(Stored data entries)
========

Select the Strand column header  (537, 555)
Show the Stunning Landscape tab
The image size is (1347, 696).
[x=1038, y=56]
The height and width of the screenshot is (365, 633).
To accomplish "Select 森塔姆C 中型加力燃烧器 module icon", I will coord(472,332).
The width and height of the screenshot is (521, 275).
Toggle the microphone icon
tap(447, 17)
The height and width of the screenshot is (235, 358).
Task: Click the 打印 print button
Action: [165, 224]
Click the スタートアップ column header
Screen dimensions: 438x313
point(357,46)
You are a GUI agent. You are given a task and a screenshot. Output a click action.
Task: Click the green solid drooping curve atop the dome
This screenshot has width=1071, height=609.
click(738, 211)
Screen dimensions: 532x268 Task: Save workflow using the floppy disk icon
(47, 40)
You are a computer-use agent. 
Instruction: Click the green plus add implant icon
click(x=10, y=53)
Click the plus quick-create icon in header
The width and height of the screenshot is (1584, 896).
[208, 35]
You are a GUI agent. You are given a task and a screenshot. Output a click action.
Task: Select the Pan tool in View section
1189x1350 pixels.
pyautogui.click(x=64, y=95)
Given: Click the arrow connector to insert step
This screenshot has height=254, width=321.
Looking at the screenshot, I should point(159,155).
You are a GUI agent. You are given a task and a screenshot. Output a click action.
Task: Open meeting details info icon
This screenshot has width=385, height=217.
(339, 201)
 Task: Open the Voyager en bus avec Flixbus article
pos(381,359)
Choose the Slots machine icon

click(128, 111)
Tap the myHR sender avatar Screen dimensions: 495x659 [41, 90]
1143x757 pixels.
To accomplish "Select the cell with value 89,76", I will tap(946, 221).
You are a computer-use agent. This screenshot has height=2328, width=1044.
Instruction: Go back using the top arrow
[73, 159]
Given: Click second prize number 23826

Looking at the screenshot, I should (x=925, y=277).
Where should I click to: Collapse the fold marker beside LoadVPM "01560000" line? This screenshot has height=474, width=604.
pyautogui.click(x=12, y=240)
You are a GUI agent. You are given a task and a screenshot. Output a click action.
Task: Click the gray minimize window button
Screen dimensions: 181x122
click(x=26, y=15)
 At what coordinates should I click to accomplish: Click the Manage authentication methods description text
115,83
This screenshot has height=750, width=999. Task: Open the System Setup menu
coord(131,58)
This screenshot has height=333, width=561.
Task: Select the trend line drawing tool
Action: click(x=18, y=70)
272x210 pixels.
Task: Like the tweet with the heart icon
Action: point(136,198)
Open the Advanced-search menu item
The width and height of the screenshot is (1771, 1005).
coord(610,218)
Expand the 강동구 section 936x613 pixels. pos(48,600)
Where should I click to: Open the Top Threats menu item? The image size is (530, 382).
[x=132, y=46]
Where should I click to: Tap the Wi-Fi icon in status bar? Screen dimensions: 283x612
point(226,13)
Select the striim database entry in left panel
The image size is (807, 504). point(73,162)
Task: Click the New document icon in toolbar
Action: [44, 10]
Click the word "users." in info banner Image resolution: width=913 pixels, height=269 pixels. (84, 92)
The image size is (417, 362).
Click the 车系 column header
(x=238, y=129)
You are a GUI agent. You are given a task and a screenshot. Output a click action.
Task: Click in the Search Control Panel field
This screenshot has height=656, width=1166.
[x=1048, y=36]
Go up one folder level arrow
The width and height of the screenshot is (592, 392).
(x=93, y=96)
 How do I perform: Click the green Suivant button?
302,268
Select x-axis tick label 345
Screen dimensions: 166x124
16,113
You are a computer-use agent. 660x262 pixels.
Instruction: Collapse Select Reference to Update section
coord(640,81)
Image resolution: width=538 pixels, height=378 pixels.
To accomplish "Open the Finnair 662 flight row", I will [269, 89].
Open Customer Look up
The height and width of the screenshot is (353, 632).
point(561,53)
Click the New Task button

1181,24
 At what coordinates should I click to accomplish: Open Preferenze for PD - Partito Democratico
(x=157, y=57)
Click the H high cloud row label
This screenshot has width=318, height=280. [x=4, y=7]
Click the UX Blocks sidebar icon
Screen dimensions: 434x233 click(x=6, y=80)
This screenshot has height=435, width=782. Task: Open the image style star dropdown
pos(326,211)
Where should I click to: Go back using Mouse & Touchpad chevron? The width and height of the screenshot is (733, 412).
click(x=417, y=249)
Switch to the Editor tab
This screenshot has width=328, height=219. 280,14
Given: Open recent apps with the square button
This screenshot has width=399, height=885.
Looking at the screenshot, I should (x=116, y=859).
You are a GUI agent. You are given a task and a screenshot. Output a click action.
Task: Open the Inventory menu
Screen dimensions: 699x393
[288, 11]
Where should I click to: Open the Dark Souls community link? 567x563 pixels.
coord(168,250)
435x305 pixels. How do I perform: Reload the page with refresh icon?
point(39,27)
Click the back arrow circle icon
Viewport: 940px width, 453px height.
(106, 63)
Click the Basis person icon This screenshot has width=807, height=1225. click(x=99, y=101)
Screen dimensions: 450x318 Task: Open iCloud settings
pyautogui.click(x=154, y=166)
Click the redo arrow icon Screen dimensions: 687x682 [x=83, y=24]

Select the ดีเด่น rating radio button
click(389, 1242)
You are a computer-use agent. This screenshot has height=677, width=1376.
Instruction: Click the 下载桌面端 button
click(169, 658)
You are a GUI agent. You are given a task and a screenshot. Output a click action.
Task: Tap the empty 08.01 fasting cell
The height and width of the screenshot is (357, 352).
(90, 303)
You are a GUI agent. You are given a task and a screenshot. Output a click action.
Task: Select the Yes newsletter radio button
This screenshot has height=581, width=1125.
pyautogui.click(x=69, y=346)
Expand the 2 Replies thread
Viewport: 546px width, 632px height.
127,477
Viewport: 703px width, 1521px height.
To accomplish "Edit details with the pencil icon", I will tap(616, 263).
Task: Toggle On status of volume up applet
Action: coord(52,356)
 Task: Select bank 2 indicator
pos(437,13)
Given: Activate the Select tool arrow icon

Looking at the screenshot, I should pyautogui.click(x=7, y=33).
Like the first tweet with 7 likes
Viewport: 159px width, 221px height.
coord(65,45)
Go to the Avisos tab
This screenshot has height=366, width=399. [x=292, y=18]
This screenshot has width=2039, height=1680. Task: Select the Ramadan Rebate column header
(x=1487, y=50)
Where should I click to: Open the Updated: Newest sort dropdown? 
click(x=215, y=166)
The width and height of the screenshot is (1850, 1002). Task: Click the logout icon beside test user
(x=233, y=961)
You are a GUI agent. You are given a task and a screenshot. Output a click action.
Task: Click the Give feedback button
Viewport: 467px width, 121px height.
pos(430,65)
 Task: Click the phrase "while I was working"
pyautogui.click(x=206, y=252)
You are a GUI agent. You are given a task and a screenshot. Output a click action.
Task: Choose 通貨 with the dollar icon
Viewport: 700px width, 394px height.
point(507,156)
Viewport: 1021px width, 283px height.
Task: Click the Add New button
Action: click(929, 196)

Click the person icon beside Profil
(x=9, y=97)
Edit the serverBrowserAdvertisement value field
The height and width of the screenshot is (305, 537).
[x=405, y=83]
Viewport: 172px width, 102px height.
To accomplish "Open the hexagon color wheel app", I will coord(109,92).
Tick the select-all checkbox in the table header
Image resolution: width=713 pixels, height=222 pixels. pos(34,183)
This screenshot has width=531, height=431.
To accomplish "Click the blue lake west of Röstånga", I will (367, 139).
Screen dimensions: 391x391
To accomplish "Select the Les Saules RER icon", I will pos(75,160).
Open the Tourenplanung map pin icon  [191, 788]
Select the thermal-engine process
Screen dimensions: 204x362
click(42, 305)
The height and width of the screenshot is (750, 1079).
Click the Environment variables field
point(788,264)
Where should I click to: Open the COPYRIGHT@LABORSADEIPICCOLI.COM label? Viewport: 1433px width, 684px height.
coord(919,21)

========

Only the lines containing the word "cell" should be returned from the data above.

To accomplish "Select the cell with value 89,76", I will tap(946, 221).
Task: Tap the empty 08.01 fasting cell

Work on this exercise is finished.